When we confront a dangerous situation or anything the mind tricks us in to believing is dangerous when it isn't, we go in to 'fight, flight or freeze syndrome'. This goes back to our cavemen days. Huge amounts of adrenaline is pumped in to the body to make us stronger, faster and anaesthetised to pain. We either fight, flight (run away) or freeze (some predators detect movement so we use to free to stay alive.)
Our bodies are hard wired to do the above to keep us alive. After a traumatic incident like you have been through, you could be walking around in fight or flight syndrome on a very regular basis even when there is no danger present.
I got tired of being scared all of the time so I decided to confront my fears which is the only way you can overcome your fears, in what psychiatrists term 'exposure therapy.'
My biggest fear was physical violence but I couldn't overcome that without starting fights with people so I decided to overcome my fear of heights as that made me pretty scared and it would trigger similar responses in my body as fear is the same regardless of the situation, it just has varying degrees of intensity.

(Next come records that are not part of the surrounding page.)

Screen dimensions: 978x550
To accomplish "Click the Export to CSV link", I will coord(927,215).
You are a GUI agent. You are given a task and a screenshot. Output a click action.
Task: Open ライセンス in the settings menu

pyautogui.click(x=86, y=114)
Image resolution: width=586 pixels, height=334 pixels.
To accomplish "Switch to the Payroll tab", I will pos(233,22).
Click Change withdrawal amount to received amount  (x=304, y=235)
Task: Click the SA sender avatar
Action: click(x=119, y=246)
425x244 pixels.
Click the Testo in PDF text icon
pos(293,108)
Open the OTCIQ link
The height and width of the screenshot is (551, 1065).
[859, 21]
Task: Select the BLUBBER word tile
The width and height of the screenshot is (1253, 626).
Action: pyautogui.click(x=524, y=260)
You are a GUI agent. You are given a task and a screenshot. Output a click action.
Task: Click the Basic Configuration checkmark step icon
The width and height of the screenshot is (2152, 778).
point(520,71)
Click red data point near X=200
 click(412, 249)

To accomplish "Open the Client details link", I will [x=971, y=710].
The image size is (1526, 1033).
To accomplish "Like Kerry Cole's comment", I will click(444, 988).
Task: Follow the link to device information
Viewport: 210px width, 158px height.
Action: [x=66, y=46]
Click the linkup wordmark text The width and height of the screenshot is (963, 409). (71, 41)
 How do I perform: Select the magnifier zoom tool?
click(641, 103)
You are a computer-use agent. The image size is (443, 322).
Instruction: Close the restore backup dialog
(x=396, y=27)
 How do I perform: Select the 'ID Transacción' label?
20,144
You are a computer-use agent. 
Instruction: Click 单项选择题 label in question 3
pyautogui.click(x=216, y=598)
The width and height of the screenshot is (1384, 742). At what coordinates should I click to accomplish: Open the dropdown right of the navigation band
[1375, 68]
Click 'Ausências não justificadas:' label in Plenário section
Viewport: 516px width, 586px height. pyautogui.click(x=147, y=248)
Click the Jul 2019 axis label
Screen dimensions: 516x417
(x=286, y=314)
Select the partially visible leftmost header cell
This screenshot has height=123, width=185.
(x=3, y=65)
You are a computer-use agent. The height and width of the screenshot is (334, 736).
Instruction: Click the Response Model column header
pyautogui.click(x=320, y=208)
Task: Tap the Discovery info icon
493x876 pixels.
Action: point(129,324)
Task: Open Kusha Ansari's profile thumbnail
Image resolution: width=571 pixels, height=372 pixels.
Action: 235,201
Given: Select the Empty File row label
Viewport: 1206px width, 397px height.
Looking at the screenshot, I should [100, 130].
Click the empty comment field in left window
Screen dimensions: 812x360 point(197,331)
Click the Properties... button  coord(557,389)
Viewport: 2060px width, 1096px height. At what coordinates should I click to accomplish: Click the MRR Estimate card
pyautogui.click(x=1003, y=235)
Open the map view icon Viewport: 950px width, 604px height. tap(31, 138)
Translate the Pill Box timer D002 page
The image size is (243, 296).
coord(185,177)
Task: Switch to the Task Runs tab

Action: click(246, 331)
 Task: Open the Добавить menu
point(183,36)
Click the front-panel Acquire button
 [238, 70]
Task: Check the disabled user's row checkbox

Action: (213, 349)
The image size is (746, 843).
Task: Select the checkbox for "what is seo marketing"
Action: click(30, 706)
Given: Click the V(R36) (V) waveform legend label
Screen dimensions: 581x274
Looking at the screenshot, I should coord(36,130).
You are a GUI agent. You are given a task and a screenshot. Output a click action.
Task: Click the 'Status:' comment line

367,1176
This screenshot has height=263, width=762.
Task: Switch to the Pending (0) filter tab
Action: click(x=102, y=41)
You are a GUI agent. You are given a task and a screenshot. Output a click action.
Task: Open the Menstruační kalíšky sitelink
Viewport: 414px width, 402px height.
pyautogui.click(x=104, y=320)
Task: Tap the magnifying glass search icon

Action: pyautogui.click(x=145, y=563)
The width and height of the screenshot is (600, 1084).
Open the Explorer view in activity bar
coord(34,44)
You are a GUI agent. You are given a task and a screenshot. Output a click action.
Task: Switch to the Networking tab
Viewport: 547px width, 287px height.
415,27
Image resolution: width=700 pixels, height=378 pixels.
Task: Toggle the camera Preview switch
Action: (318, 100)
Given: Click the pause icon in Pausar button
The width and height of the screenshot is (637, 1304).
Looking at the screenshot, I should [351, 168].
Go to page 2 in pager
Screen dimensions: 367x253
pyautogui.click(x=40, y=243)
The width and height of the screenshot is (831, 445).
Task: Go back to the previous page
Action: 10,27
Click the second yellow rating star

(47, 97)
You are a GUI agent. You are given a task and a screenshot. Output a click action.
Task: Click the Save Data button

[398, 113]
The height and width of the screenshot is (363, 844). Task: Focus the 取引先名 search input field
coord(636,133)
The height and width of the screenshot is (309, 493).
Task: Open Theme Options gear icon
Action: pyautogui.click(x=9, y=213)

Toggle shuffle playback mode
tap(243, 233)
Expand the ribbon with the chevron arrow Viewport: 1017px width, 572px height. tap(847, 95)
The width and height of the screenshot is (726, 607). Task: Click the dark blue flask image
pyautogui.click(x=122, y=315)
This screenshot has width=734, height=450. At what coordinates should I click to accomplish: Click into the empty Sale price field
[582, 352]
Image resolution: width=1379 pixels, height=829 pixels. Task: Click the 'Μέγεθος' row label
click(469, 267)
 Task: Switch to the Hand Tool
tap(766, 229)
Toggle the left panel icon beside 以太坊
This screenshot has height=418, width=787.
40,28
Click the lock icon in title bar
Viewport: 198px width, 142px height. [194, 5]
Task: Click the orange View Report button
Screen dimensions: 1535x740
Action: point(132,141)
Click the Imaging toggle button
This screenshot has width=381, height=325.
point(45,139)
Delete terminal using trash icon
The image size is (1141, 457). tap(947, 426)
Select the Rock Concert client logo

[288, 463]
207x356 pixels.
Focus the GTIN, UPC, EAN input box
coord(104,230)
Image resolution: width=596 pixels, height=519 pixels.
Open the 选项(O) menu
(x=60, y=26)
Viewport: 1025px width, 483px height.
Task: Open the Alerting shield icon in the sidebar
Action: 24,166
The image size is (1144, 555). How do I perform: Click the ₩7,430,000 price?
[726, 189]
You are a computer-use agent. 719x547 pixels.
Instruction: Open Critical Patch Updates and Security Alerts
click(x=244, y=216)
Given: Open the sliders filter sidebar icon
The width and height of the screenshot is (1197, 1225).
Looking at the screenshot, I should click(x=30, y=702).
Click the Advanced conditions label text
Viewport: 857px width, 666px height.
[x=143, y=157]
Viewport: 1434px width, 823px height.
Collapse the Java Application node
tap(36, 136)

Once you understand fear and overcome some of your fears, you get a better grip on it and it decreases the intensity of the feelings.
Another important part in my recovery was becoming streetwise to make sure I could avoid being attacked again. I have read a number of self-defence books and I recommend reading the following:
'Dead or Alive: the choice is yours' by Geoff Thompson.
'Streetwise' by Peter Consterdine.
'The Gift of Fear: survival signals which protect us from violence' by Gavin De Becker
'The little black book of violence' by Lawrence Kane and Kris Wilder.
'Home Security' by Heather Alston and Calvin Beckford.
You can pick up pretty cheap copies second hand on Amazon and I am not exaggerating when I say that taking the advice in some of those books has literally prevented me from being attacked again because it has.
Please note that those books are not about how to fight or physically defend yourself. They do touch upon it in parts but they are primarily about how to avoid violence in the first place or how to de-escalate a situation before it becomes violent. If you want to learn physical self-defence, you need proper tuition.
Last edited by advent2; 28-03-2012 at 21:53.